Infections were the most common presentations of combined T and B immunodeficiency. The identified pathogens over two eventful episodes included candida (9 episodes), PJP (n=7), CMV (n=5), varicella (n=4), parainfluenza (n=3) and BCG vaccine (n=3) that was reflected by their CD8 lymphopenia as they were mainly unable to resist viral pathogens rather than bacteria (Table 1). To compare survival based on their phenotypes, we defined the phenotype of immune dysregulation encompassing autoimmune disorders as the patients who developed inflammatory bowel disease (IBD)-like chronic diarrhea, eczematous dermatitis, hepatosplenomegaly, lymphoadenopathy, hemolytic anemia, nephritic syndrome or brain infarction and lymphoma (Table 2).

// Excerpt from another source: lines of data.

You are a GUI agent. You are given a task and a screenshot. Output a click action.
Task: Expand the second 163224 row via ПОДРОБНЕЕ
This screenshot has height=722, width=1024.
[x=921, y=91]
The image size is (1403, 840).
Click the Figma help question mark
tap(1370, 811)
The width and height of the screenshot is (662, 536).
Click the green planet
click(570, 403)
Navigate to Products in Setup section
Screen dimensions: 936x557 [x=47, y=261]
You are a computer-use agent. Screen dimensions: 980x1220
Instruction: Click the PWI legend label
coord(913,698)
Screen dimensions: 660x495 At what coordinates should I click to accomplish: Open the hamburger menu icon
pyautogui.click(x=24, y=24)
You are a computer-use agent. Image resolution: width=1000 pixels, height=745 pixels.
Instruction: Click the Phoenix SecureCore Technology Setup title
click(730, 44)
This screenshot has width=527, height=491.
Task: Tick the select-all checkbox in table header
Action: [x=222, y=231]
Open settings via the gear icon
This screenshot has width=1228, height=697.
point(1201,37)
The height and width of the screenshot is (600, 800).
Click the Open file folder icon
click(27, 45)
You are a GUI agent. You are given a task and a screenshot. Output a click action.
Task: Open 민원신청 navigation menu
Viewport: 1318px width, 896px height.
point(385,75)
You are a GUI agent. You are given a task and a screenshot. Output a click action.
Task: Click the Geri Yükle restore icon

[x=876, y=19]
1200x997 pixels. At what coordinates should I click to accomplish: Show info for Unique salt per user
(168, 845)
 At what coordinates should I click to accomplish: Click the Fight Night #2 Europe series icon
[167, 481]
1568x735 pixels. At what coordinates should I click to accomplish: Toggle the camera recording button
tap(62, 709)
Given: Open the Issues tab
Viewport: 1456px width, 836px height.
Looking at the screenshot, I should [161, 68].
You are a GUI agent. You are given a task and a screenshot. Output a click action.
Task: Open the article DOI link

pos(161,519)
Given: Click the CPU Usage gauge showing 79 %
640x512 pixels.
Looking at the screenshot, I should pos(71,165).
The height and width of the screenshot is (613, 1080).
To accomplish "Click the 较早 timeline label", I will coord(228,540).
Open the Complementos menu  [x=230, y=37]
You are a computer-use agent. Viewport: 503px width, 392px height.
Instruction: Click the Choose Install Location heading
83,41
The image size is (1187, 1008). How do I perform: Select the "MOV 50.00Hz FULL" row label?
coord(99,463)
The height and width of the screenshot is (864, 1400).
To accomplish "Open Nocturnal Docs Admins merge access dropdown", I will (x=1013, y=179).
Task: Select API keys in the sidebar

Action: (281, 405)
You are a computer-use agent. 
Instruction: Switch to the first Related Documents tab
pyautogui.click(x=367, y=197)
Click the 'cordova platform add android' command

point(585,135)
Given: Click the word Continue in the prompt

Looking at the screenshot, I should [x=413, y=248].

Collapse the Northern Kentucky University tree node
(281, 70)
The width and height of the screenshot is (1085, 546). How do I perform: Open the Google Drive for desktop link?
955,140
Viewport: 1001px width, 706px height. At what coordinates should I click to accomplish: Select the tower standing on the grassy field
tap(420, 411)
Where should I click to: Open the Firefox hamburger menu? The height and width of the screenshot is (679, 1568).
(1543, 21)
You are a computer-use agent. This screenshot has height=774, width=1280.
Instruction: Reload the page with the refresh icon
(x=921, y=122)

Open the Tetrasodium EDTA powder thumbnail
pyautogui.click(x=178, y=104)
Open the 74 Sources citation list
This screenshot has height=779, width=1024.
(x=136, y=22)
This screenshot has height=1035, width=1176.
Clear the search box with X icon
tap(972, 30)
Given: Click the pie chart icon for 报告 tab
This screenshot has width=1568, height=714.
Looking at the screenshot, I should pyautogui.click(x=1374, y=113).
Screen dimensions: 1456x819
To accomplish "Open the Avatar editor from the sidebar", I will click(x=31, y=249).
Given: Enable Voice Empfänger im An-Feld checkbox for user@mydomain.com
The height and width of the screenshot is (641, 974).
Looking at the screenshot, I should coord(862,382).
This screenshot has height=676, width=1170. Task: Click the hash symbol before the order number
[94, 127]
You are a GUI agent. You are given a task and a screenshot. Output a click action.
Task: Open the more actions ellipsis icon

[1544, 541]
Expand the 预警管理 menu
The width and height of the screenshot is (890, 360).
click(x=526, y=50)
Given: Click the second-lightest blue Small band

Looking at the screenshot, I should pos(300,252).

In complex-phenotype comparisons (in Table 3 and Supplemental Table 4), we classified the major phenotypes of these patients as “opportunistic infection (Oi)”, “immune dysregulation encompassing autoimmune disorders (Id)” and “failure to thrive (Ft)”. The onset age and published age of the patients with the Oi-Id-Ft phenotype were significantly older than those with the Oi-Id phenotype (p=0.0399; p= 0.0143) because failure to thrive (Ft) often appeared after 3 months old, but not significantly in each-other mutual comparisons (Table 3). The oldest patient was 33 years old at time of writing and presented with the Oi-Id-Ft phenotype.46 In the strict sense, no relationship between genotype and phenotype existed as the recent review.77
For Kaplan-Meier survival analysis, those receiving HSCT showed an obviously and significantly higher survival (p=0.0003) than without, but not in the other comparisons of opportunistic infections (p=0.2240), immune dysregulation (p=0.5268), and failure to thrive (p=0.5215). (Fig. 6).